(Saved data entries)
*** Block opens ***
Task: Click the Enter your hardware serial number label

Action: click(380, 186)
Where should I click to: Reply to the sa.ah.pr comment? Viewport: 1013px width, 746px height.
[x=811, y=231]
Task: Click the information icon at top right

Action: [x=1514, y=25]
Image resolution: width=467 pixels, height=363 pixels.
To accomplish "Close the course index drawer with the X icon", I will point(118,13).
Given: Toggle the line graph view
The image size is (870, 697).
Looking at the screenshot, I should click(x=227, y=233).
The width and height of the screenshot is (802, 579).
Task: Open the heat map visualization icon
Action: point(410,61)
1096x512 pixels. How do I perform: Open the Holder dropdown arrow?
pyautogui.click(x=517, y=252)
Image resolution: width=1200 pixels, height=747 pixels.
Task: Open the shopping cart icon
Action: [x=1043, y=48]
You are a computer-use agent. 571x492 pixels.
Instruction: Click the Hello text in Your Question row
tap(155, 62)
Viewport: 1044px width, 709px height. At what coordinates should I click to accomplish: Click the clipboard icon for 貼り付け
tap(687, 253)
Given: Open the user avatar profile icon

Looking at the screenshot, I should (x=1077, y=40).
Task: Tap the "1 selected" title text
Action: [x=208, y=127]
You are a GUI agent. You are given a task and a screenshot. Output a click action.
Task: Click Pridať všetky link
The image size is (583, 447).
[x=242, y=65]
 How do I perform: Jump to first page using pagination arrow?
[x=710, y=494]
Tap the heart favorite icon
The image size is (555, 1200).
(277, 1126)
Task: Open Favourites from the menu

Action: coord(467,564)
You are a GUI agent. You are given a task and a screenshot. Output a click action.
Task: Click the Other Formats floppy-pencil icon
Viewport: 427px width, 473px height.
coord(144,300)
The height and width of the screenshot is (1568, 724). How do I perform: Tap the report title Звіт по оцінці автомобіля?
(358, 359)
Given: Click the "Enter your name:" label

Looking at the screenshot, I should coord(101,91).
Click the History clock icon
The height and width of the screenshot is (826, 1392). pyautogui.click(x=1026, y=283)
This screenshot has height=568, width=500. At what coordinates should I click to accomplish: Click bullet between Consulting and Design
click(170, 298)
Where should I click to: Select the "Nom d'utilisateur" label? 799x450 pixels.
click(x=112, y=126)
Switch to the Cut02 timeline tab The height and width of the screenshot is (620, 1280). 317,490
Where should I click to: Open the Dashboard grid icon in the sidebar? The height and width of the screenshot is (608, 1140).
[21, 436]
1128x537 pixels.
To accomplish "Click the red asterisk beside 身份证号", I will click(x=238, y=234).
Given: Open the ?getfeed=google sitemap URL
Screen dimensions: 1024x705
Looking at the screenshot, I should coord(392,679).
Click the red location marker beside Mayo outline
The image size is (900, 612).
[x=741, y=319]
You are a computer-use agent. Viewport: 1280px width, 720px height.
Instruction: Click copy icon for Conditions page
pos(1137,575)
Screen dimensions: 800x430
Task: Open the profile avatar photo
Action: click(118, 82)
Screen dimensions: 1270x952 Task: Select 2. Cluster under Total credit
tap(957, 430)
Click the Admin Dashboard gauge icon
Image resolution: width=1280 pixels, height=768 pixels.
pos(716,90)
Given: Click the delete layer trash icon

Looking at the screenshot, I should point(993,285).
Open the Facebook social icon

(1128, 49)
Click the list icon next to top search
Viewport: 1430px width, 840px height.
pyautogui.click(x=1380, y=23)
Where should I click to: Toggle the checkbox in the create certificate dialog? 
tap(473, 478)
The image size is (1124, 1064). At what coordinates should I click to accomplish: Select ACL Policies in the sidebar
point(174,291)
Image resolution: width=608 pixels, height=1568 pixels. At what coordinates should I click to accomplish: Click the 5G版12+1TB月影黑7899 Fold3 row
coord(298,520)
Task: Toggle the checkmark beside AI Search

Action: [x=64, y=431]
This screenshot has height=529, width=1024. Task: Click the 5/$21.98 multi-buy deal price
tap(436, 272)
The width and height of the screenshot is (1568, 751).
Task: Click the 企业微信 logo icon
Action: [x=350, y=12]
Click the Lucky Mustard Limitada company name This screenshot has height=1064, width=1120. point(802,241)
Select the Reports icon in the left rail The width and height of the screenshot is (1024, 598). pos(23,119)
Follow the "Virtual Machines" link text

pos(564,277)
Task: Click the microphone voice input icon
*** Block closes ***
* _EXERCISE PROMPT_: Write down, word for word, the lines above from the one containing "Where should I click to: Select" through the one containing "Switch to the", both ends included.

* _RESPONSE BELOW_:
Where should I click to: Select the "Nom d'utilisateur" label? 799x450 pixels.
click(x=112, y=126)
Switch to the Cut02 timeline tab The height and width of the screenshot is (620, 1280). 317,490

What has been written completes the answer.